* Begin Page excerpt *

The second connected vehicle 120 transmits the concatenated multi-sensor features to the first connected vehicle 110, which fused its concatenated multi-sensor features with the concatenated multi-sensor features from the second connected vehicle 120. The first connected vehicle 110 decodes the fused data to identify external objects. The details of extracting features, concatenating features, and fusing the features will be described in detail with reference to FIGS. 2 through 6 below. While FIG. 1A illustrates two connected vehicles cooperatively capturing views, more than two connected vehicles may be involved for cooperative perceptions.

* End Page excerpt *
* Begin Stored data *

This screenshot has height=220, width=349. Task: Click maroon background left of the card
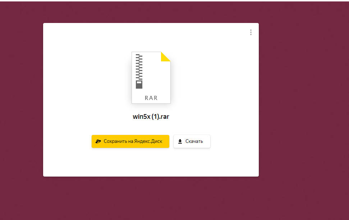22,100
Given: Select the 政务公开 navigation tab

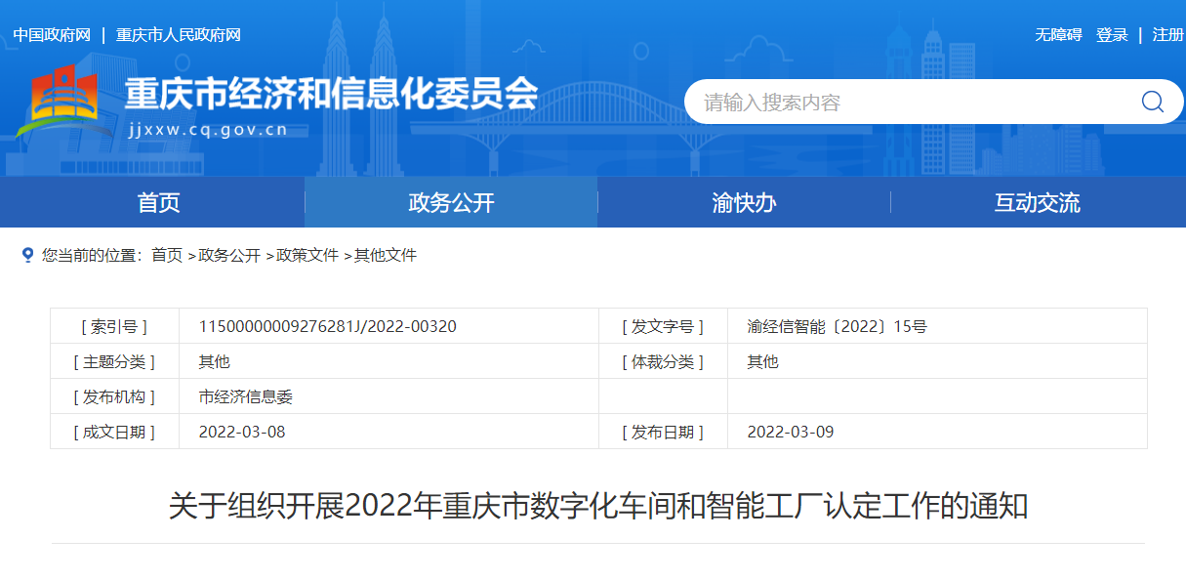Looking at the screenshot, I should (451, 203).
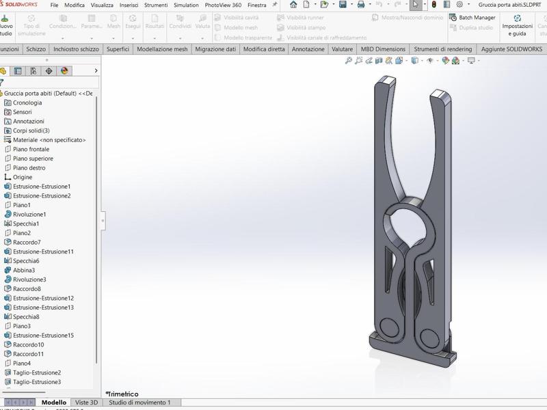Click the Zoom to Fit magnifier icon
Screen dimensions: 547x410
(348, 61)
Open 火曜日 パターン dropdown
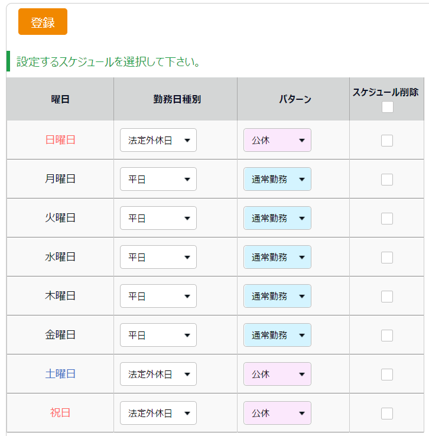429x436 pixels. (277, 218)
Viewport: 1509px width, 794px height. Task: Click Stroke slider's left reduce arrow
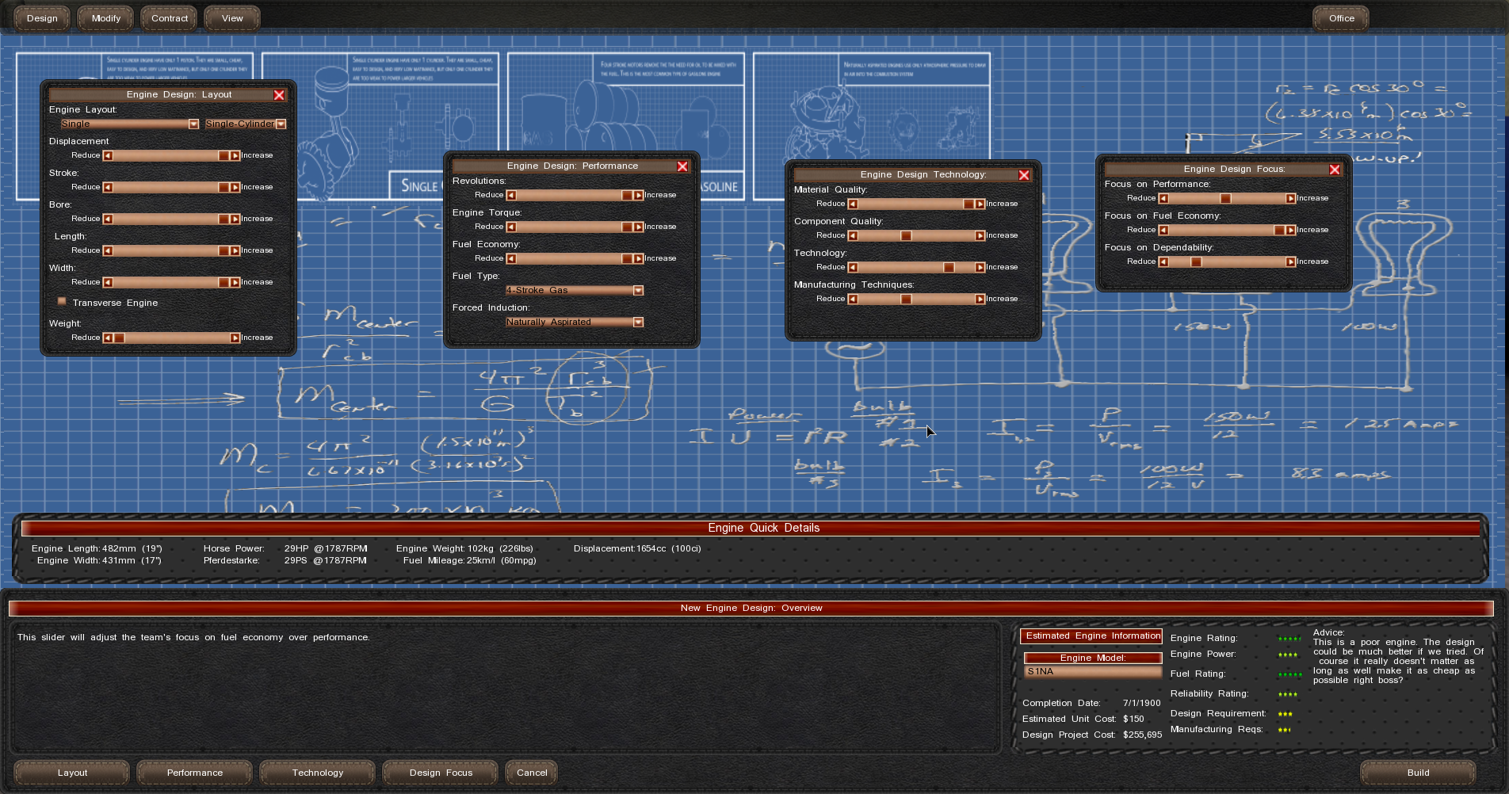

* End Stored data *

Objective: Can you reproduce the entire passage on connected vehicles, word for word? The items above are separate material, unrelated to the passage on connected vehicles.

Solution for this problem:
The second connected vehicle 120 transmits the concatenated multi-sensor features to the first connected vehicle 110, which fused its concatenated multi-sensor features with the concatenated multi-sensor features from the second connected vehicle 120. The first connected vehicle 110 decodes the fused data to identify external objects. The details of extracting features, concatenating features, and fusing the features will be described in detail with reference to FIGS. 2 through 6 below. While FIG. 1A illustrates two connected vehicles cooperatively capturing views, more than two connected vehicles may be involved for cooperative perceptions.